13 November 2010: In$ide Job
Please notice how the dollar sign replaces the "s" in my spelling of "Inside Job" and how the "$" is inside the word. Clever beginning of an unconventional review of a typical documentary, filled with white men in suits, most of them evil, talking.
There is an element of comedy in their inane answers to questions that nail them each time. Renowned experts, caught up in the biggest easy-money scam in history, answer with "uh" or silence or not-so-clever dismissiveness.
And they don't even care.
Because if there's anything In$ide Job has to say, it's that the bad guys won. The "nailed" Ivy League suits just swim away from the camera lens through oceans of money, lots of it worth less than the paper it's printed on, part of the bubble that made them obscenely rich.
Money does that. The need to own ten houses all over the world while those whose guts you have sucked dry are sprawled on sidewalks, leaning against storefronts in seedy neighborhoods, not wearing suits.
Seems to me that back in the sixties when I was in college, the worst nightmare was to be caught without a smug, seemingly knowledgeable and intimidating answer that made the questioner feel like a fool rather than answered his question. Because the one questioned, usually a white man in a suit, knew everything and was never to be struck dumb.
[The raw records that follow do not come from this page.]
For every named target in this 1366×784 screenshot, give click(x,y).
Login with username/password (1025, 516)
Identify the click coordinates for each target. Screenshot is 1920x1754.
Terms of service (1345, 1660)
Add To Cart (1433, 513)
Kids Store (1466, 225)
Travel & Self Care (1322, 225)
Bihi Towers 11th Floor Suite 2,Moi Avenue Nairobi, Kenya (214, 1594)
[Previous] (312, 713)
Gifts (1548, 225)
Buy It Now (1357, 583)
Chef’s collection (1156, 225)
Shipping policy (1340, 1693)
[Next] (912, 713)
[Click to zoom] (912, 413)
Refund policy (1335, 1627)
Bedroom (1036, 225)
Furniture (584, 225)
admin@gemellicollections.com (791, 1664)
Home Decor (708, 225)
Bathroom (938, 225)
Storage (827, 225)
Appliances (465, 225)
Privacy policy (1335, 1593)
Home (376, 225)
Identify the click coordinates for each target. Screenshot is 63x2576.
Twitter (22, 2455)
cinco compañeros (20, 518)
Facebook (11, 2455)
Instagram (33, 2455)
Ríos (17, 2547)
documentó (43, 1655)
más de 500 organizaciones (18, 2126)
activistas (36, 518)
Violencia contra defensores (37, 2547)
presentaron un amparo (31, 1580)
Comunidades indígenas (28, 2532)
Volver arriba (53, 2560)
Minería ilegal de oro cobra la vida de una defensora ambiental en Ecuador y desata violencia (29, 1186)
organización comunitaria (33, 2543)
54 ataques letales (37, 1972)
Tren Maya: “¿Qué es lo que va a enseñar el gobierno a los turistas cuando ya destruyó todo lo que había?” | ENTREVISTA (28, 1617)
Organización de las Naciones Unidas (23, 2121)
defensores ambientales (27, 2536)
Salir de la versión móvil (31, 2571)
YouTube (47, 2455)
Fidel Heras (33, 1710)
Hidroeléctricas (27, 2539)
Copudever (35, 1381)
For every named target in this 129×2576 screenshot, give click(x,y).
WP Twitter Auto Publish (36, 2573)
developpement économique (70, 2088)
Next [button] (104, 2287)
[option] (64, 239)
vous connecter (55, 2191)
But that's just not a sign of these times. It's in to be ignorant, a quality deified by Sarah Palin.
But she's not what the movie's about. She claims to buy all of her clothing in consignment stores.
These guys don't.
The narrator, Matt Damon, who in Good Will Hunting made fools out of the sixties academic clowns I described above, even accuses today's evil suits of altering economics textbooks to launder their massacre of the economy.
Was it Sarah Palin or George Bush 43 who made it okay not to have a quick, witty answer to every question the way that JFK did at his delightful press conferences?
Since when are Harvard guys clueless, laughing all the way to the banks, the ones refinanced by what's left of the middle class after these guys had blown up such a big balloon that we all were smacked by its hot air?
You know the drill. First Iceland's economy tanks after someone decides to deregulate it, in a place Damon says had been a posthistorical Nirvana. It becomes the pebble that collapses the fortified castle way up on a hill. Is that the worldwide economy? No, it's ethics, in the U.S. of A. anyway. Overseas in Europe, where the problem spread, they take better care of their people.
The economy should serve us, after all, one of the Europeans says. Novel concept here, despite Bar's whimpers that add up to more humanitarian legislation than even FDR ever passed. If you don't believe me, visit his website. Even Hillary's Senate record is filled with benevolent legislation.